◆ **Cuplikan Teks**:
______
Trump belum bersikap sangat lunak terhadap Rusia seperti yang ditakuti banyak lawannya, tapi dia menghabiskan tahun pertamanya untuk membuat khawatir sekutu tradisional Amerika dengan retorikanya, mengancam untuk meninggalkan NAFTA, mengacaukan Departemen Luar Negeri, dan menyebabkan insiden internasional tanpa alasan—yang terakhir ketika dia dilaporkan menyebut negara Afrika sebagai “shithole.”
Namun, di atas semua itu, perspektif Trump terhadap dua rezim yang menjadi musuh utama Amerika yang paling gigih—Korea Utara dan Iran—tidak pernah benar-benar berubah. Program kebijakan luar negeri Trump yang paling jelas telah menjadi upaya bercabang yang bertujuan untuk mempertajam ketegangan dengan kedua negara.
______
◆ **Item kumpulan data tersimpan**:
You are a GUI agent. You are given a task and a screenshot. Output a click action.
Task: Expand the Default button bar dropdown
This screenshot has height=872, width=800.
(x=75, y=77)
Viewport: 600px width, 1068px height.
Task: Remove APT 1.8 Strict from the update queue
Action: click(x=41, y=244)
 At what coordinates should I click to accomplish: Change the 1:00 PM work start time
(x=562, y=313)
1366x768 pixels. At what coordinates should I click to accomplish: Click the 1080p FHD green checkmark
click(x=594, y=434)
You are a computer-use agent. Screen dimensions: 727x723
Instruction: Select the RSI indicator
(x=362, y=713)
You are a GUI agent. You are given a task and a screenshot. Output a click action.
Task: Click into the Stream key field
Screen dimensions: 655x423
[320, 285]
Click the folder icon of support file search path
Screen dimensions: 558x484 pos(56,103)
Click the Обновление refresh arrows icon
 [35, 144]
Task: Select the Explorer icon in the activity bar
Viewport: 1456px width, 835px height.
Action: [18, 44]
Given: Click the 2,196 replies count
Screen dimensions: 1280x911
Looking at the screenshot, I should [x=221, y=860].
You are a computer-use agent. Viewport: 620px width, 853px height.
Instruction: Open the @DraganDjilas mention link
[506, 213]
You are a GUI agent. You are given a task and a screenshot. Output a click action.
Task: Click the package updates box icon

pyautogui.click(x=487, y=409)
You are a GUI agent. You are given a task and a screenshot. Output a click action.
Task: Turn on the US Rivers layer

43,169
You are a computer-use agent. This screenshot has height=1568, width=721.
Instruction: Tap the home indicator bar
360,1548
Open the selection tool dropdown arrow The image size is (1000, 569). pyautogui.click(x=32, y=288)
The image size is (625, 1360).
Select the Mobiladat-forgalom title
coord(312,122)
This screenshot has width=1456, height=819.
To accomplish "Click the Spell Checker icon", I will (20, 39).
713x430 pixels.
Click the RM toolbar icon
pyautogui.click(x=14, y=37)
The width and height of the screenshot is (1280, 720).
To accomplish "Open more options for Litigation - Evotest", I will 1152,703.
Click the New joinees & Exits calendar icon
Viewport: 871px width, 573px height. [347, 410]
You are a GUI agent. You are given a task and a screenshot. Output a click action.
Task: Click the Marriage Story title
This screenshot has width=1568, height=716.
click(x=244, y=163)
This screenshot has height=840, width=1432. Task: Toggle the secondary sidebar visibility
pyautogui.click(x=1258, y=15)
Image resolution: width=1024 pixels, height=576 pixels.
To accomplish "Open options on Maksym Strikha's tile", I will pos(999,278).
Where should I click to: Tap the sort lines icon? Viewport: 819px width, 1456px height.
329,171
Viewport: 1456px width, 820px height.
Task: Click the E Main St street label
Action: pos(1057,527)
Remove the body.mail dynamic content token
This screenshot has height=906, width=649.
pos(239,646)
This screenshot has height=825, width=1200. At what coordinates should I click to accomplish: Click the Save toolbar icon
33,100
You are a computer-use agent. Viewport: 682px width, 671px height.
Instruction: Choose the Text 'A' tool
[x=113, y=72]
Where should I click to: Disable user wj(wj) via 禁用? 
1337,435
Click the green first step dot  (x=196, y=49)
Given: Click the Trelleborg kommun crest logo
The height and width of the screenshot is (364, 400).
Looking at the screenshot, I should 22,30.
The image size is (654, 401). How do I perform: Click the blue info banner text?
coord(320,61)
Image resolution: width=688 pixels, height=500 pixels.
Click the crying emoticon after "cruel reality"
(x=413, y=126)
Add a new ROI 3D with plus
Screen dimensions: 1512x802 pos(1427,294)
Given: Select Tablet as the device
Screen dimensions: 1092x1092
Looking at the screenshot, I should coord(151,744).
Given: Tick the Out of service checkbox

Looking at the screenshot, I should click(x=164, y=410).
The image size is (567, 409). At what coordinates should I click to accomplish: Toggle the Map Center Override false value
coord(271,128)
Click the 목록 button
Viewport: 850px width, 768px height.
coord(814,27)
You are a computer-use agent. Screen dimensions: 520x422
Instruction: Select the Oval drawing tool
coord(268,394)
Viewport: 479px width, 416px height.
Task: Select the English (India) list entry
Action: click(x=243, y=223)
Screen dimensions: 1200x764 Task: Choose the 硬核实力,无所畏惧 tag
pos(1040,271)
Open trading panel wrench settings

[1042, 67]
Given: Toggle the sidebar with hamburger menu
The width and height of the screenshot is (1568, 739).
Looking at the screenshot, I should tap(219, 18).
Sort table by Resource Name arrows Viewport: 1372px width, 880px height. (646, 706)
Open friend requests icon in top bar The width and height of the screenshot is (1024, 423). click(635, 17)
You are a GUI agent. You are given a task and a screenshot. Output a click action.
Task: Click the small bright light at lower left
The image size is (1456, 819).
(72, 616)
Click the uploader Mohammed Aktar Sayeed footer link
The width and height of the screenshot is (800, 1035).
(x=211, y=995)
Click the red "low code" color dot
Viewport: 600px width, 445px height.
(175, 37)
______
◆ **Tugas Latihan A**:
Menurut cuplikan teks tentang kebijakan luar negeri Trump, dua rezim mana yang disebut sebagai musuh utama Amerika yang paling gigih?
◆ **Tugas Latihan B**:
Pilih dari daftar di atas setiap baris yang mengandung kata "green", lalu salin baris-baris tersebut.

◆ **Jawaban Lengkap A**:
Korea Utara dan Iran.

◆ **Jawaban Lengkap B**:
1366x768 pixels. At what coordinates should I click to accomplish: Click the 1080p FHD green checkmark
Click the green first step dot  (x=196, y=49)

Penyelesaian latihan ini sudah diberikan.